/transformer-from-scratch

Transformer implementation from scratch (in PyTorch)

Primary LanguageJupyter NotebookGNU Affero General Public License v3.0AGPL-3.0

README

This is my implementation of Transformers from scratch (in PyTorch). Transformers were introduced in the paper Attention Is All You Need. My goal was to implement the model described in the paper without looking at any other existing implementation(s). My goal was to ensure that the model was training correctly and that, once saved and loaded, it produced correct results. I did not aim to reproduce the results from the paper, nor to implement all of the bells and whistles; when I was sure the model was training correctly and that I could use the trained model correctly, I ceased development.

I would also like to note that, since I was focused on translating concepts from the paper to code, the code I have written can most probably be written more efficiently (and also more readably as well). I have noted some potential improvement areas with TODOs in my code and other improvements in Future_work.txt.
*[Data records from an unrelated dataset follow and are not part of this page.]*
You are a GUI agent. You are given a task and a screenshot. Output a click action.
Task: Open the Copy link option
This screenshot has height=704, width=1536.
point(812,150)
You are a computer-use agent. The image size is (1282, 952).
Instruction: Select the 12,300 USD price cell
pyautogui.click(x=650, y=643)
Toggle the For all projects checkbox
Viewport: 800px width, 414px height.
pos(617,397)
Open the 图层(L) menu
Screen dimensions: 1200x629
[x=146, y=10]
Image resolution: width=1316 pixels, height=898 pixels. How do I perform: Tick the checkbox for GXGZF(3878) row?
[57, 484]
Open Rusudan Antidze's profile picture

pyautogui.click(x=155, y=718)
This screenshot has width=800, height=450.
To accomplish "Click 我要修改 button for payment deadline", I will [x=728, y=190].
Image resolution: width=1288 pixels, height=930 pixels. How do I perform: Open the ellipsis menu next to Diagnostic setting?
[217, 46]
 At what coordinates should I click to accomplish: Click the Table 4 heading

Files and folders description

You can download the Transformer model weights (which were trained on the mini_train dataset) for 2048 epochs here. mini-train dataset was obtained by taking the first 7 sentences from English-German train dataset found here.

You can re-create my virtual environment in (Ana)conda by running:

conda env create -f environment.yml

The list below contains the description of files and folders in this repository that I think are relevant. Note: If you see a deprecated folder within any of the subfolders, that's a particular file I have deprecated for the reason noted at its beginning.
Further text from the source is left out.